Frente a la sede de la Vicepresidencia de la República y diagonal al Banco Central de Venezuela hay una romería. Un camión con música y otro que ofrece desayunos a precios bajos. Los parlantes son potentes. Hay una gigantografía de Chávez, aunque muy poca gente. Pudiera pensarse que se trata del inicio de la concentración convocada por el gobierno, que suele obligar a los trabajadores de las instituciones públicas a que asistan a sus marchas. Pero resulta que no.


—Eso está ahí todos los días, mi amor —comenta una trabajadora del Banco Central.
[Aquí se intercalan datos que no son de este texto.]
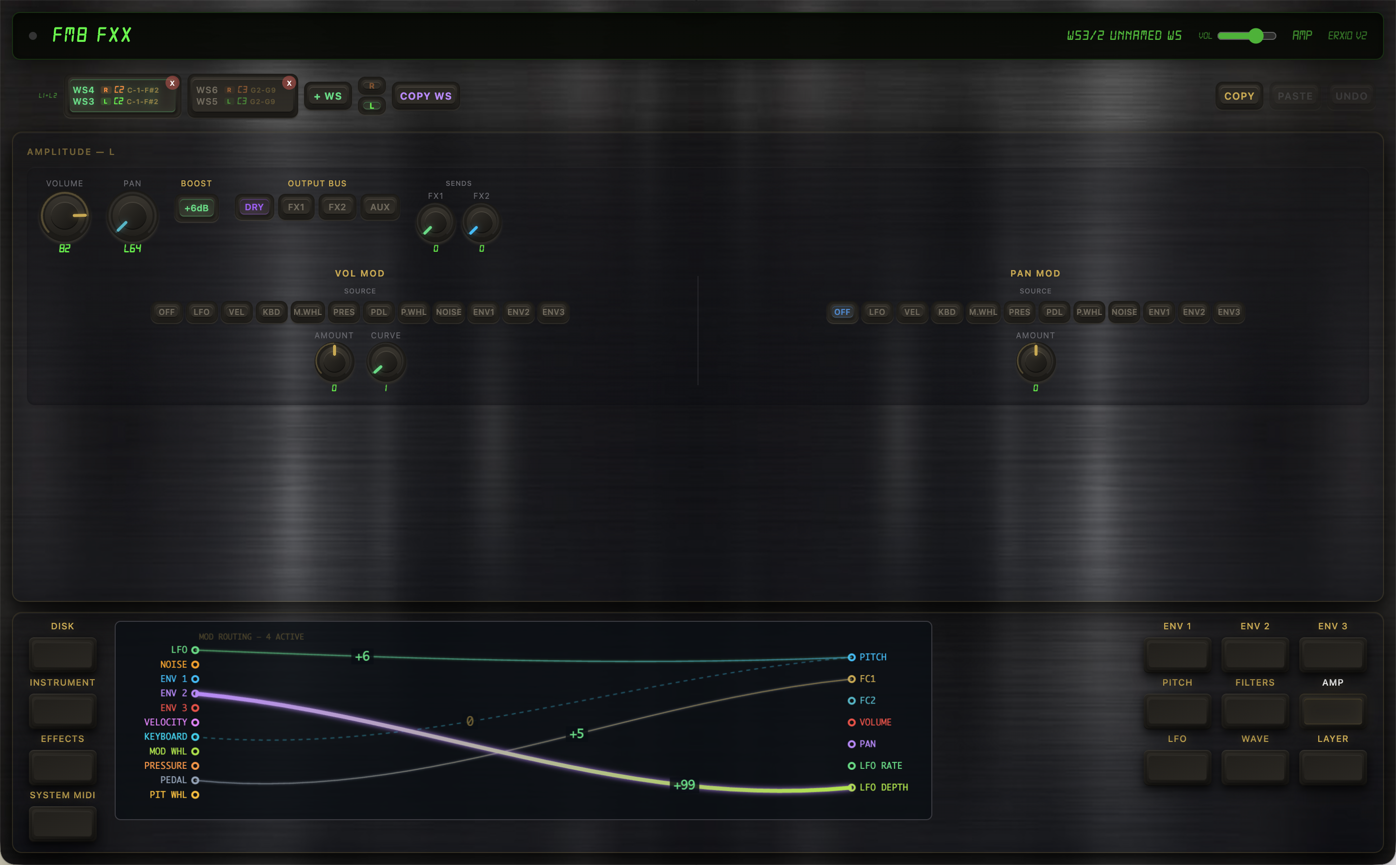Open the ENV 1 page

click(1177, 654)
La marcha convocada hoy por el oficialismo inicia a unas seis cuadras. Es para los integrantes del Sistema Nacional de Misiones, los programas sociales que ha impulsado el chavismo desde hace más tres lustros: funcionarios que dependen del dinero del Estado, cooperativas, un sistema paralelo a los ministerios, a veces mixto, con conexión entre organizaciones comunitarias, en beneficio de la salud, la educación, la vivienda, el transporte, el cuidado de las mascotas, la disminución de indigentes, algo que le ha dado a este movimiento político una cohesión importante en sus bases, sobre todo en sectores rurales, pero que ha ido perdiendo fuerza y alcance con el paso de los años, producto del desgaste, la corrupción derivada del clientelismo y el depauperado estado de las arcas de la Nación.
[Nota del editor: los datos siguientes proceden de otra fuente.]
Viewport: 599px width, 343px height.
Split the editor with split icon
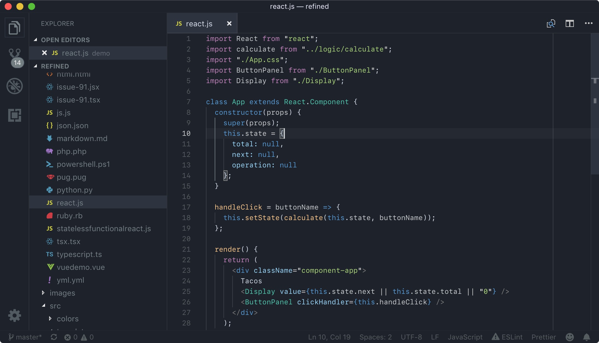coord(569,24)
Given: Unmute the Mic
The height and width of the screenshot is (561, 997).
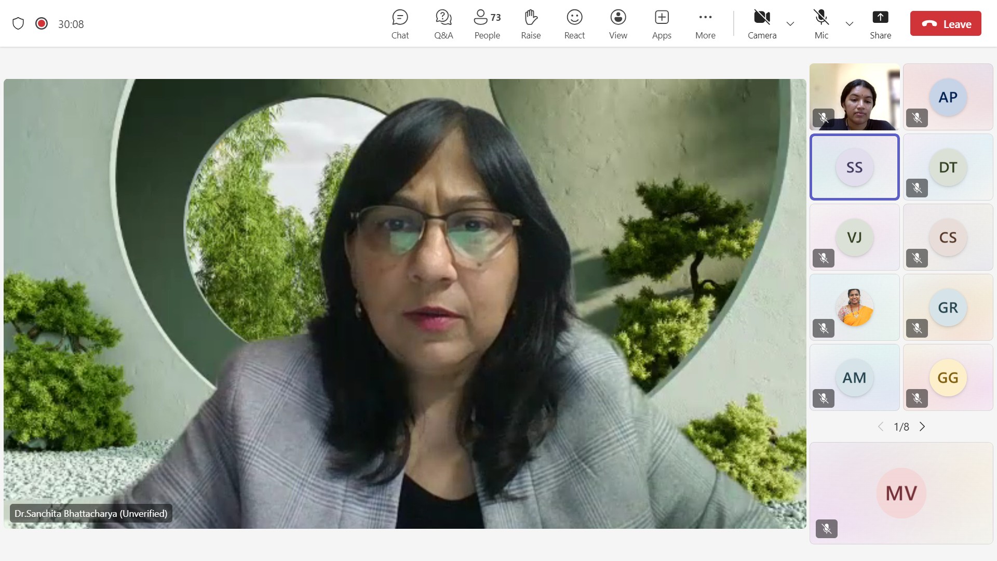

En la actualidad, estas redes comunales sirven, muchas veces, como mecanismos de extorsión y control popular.


La marcha de hoy no dista de ser una verbena callejera, una celebración institucional, una parranda de amigos contentos; todos portan uniformes, llevan logos en el pecho, en gorras y pancartas, se separan por camiones con música, festejan y bailan, aunque otros arrastran los pies, cansinos, obligados, mecánicos, como lo harían en la inauguración de un evento deportivo entre empresas o universidades. Levantan un puño y lo golpean contra la palma de la otra mano. Ejerciendo el oficio periodístico he cubierto un puñado de concentraciones oficialistas, y en todas estas romerías institucionalizadas ha imperado la misma lógica del Carnaval.
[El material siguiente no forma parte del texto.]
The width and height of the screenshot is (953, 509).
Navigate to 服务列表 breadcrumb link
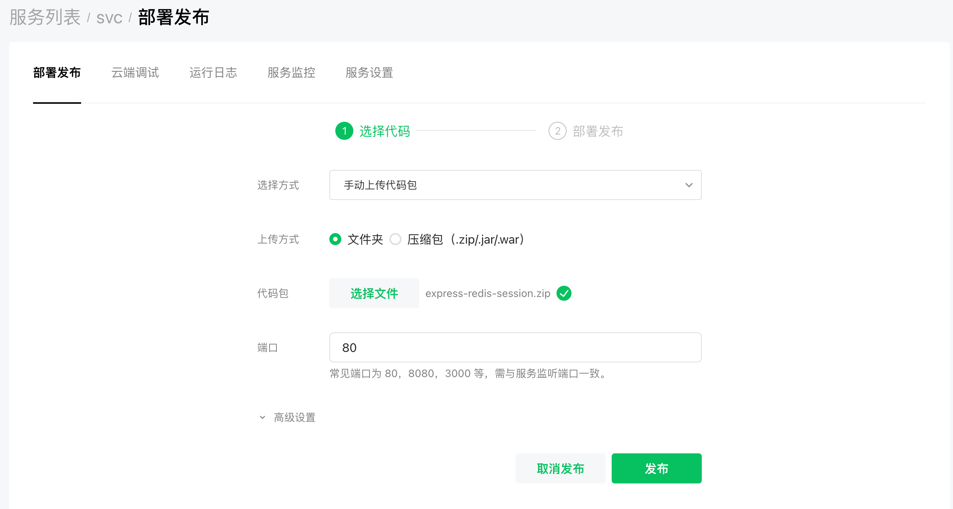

Es inevitable que recuerde a mi tío, el que murió hace poco, desasistido, abandonado por el mismo proyecto dictatorial y populista que defendió con los dientes. Era un militante fundamentalista del chavismo y también de la alegría. Todas las veces que nos vimos, todas, jugamos dominó, pusimos música, nos reímos y abrazamos. Además, las veces que debatimos sobre política lo hicimos sin pelear, pero para atacar a quienes como yo adversaban al chavismo, solía decir, socarrón y desafiante: «Ah, bueno, lloren pues. Lloren, lloren. Se las dan de alzaos, pero al final se quedan quietos porque saben que de este lado sí somos malandros». Después reía.


Mi última noche en la ciudad durante aquel viaje de junio, la última vez que vi a mi tío en persona, un amigo me ofreció un aventón desde su residencia, ubicada en la urbanización El Marqués, al este de Caracas, hasta el lugar donde me estaba hospedando, el que había sido mi hogar desde el año 2009. En el camino, en la avenida Francisco de Miranda, una importante arteria vial que corre por encima del sistema subterráneo del metro, nos topamos con un par de camionetas negras parqueadas en plena vía. Tenían las luces altas encendidas y las puertas abiertas. Afuera de ellas había hombres armados y no portaban identificación policial. Debimos frenar un poco y bajar los vidrios. Ellos, con las pistolas al aire, nos hicieron señas para que siguiéramos nuestro camino. Eran las diez de la noche y la calle estaba desierta. Salvo nosotros y esas camionetas, no había más vehículos. El brillo de nuestros focos sobre esas armas me dejó una imagen clara de la situación actual.


—Puros malandros —dijo mi amigo en voz baja.


Después sonrió nervioso, negó con la cabeza y aceleró.